Task to carry out:
The answer is every line of the records that holds the word "user", copied in full.

Records shown:
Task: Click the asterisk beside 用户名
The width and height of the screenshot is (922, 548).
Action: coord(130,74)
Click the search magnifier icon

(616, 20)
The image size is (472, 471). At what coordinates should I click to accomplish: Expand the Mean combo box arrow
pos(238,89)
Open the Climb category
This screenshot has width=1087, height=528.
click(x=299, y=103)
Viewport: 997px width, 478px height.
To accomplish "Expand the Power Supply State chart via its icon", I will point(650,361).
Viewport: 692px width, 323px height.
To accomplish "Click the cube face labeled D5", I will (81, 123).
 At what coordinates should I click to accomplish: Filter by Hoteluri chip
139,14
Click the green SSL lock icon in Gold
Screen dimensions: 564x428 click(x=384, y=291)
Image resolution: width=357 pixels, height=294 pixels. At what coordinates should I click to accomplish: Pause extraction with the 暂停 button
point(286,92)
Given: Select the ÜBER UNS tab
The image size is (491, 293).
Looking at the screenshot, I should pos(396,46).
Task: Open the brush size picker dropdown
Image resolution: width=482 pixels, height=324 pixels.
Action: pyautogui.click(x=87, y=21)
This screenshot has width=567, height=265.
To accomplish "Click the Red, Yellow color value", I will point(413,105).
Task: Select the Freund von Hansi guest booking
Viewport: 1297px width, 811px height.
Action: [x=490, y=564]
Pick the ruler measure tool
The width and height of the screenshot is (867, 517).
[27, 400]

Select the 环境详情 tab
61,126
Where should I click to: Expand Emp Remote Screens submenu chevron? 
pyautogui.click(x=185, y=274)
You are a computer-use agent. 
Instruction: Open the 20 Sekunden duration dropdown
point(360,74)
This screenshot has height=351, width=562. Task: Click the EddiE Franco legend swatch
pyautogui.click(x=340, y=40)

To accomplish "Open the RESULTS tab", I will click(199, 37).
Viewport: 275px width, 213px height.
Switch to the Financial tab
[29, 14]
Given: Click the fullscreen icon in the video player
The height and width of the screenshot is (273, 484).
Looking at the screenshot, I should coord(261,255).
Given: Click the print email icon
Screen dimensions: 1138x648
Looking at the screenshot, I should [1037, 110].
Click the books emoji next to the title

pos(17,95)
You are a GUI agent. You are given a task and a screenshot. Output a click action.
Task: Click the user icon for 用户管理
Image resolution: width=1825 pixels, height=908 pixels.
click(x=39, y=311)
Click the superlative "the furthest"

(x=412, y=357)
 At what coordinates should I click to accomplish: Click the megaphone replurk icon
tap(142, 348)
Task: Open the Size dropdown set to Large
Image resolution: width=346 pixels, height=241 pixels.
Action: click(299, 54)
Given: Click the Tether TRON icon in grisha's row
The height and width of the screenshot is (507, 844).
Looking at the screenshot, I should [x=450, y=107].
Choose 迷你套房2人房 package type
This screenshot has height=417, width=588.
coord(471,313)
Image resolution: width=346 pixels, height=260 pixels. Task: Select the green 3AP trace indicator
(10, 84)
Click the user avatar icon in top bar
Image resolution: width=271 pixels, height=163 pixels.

Answer box:
Task: Click the user icon for 用户管理
Click the user avatar icon in top bar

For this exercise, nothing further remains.